SDUHSD joins others to sue social media companies
The SDUHSD Board of Trustees announced plans to sue multiple social media companies with a unanimous vote at a board meeting on April 20, alleging the platforms have caused a mental health crisis among adolescents.
Along with two other school districts in San Diego County, Coronado and Oceanside, SDUHSD will join a state-wide mass action lawsuit against platforms such as Meta, Snapchat, TikTok and YouTube.
The district claims that the platforms are designed to specifically target youth, feeding them “harmful” and “exploitative” content that “compromises mental health through deceptive practices including malfunctioning age verification, flawed parental control technology and profit-centered algorithms,” according to SDUHSD Communications Coordinator Miquel Jacobs. These practices, the district alleges, have encouraged “unhealthy social comparisons, eating disorders, harmful behaviors, acts of violence and cyberbullying,” Miquel said.
The lawsuit will order social media defendants to cease “harmful marketing strategies and require more accurate and reliable age verification and parental control settings,” according to Jacobs.
Multiple TPHS students attribute stress and other mental health struggles to social media use.
“I believe that schools have a moral responsibility to address the mental health crisis of our youth.
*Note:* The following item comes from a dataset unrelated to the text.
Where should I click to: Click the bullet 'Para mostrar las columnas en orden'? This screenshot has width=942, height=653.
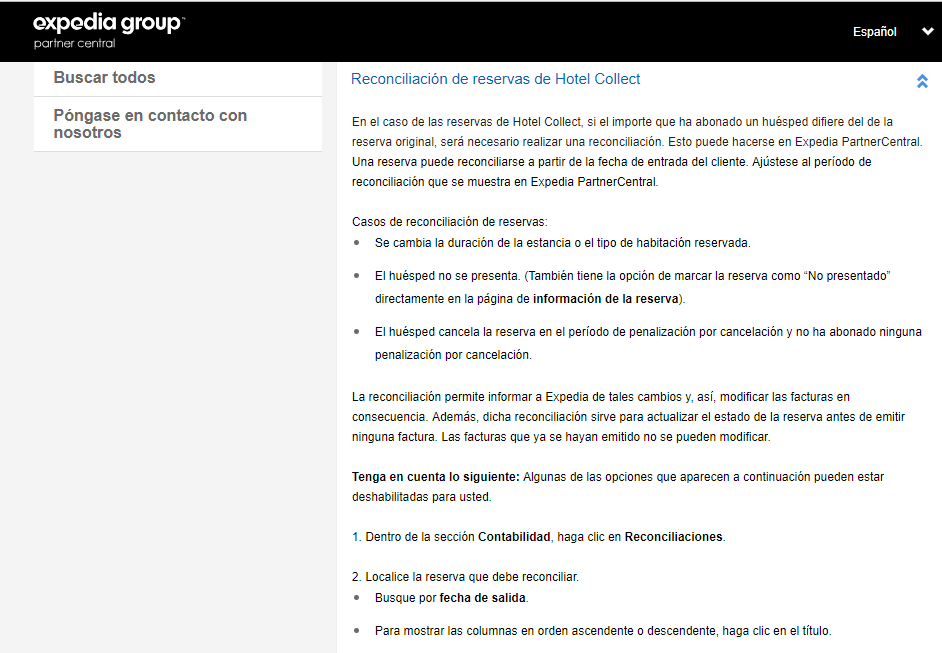(x=603, y=631)
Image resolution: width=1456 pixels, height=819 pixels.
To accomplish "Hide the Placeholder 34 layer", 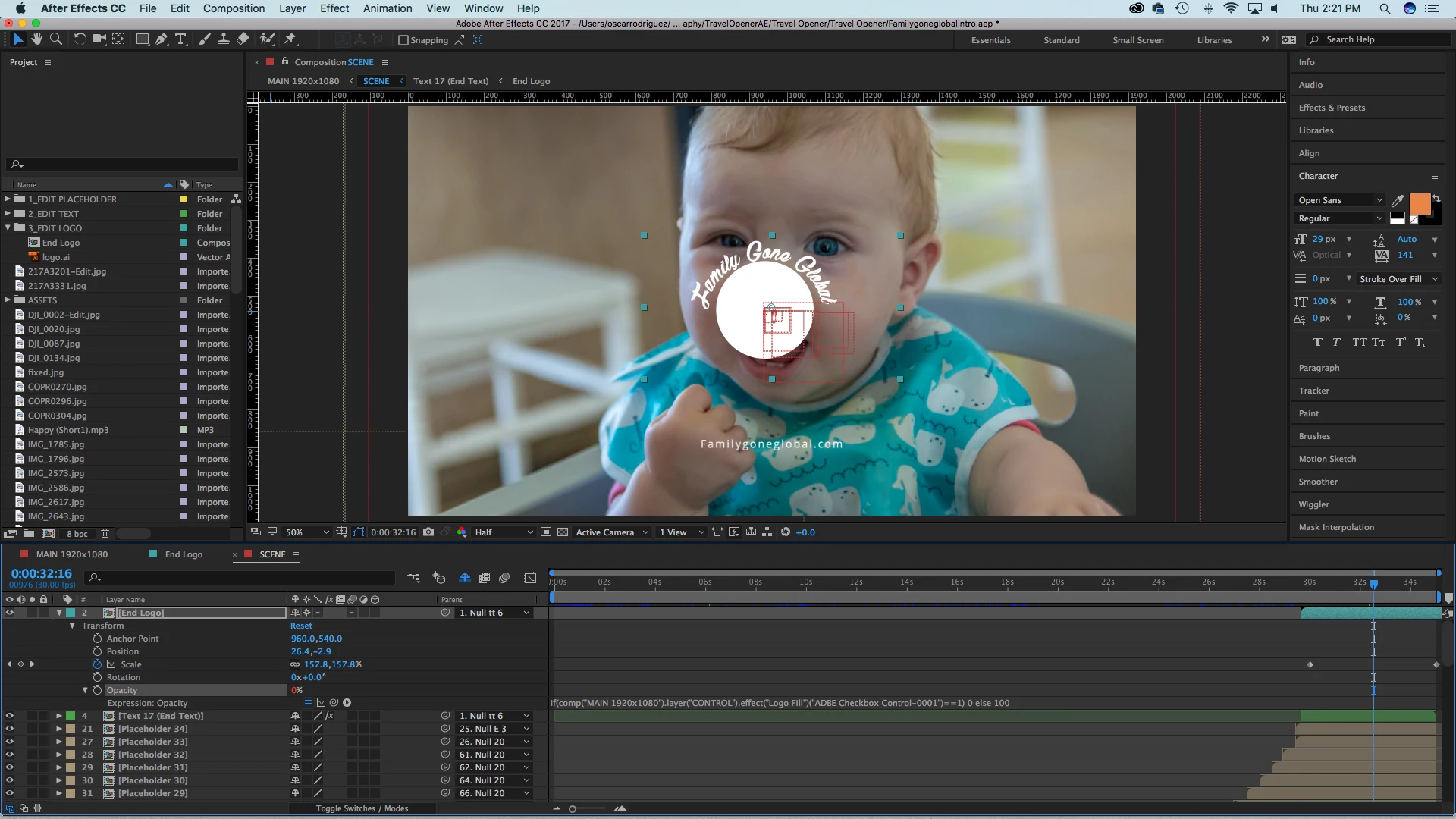I will click(x=9, y=729).
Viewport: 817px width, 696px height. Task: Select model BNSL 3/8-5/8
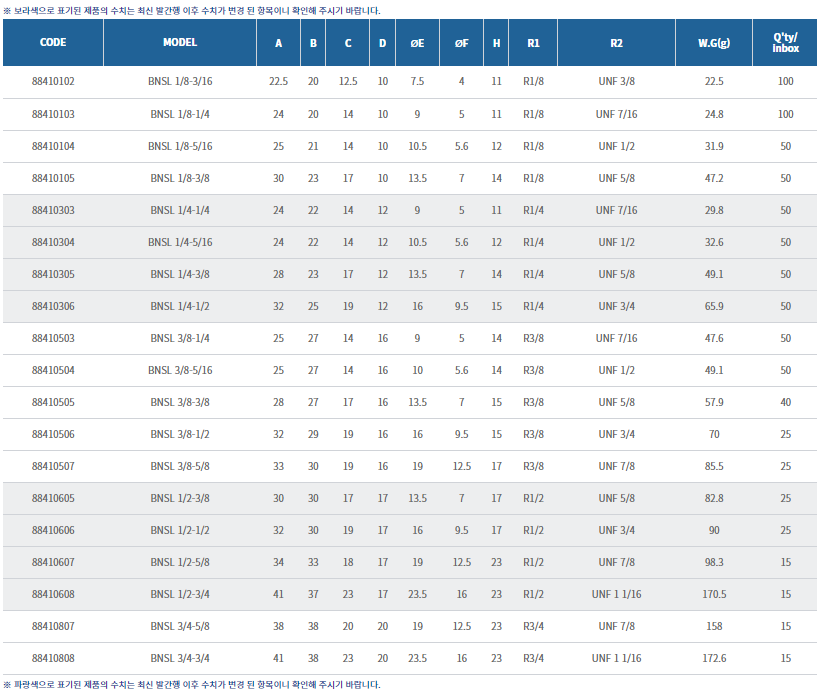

With the legal action taking place currently, companies will hopefully begin to take the deteriorating mental health of our generation more seriously,” Shyla Mighdoll (10), the treasurer of the TPHS Peer Assistance Listener Support, said.
Spending more than eight hours on social media platforms like TikTok and Discord, Kiera Lucero (10) said this screen time has led to a desire to remain updated at all times on online happenings.
“I find myself checking my apps constantly even when there’s nothing new to look at,” Lucero said.
Mighdoll agreed, noting that schools have a responsibility to address this dependence.
“Since we spend most of our time at this age in a school setting, the school staff should care about what happens outside of school as it eventually affects what goes on inside of school and affects the performance of students in class,” Mighdoll said.
Jacobs reiterated Lucero and Mighdoll’s sentiments, stating that the board will seek financial damages in the lawsuit intended to “recoup district funds expended to address our youth mental health needs to cover the cost of counselors and the development and delivery of support programs.”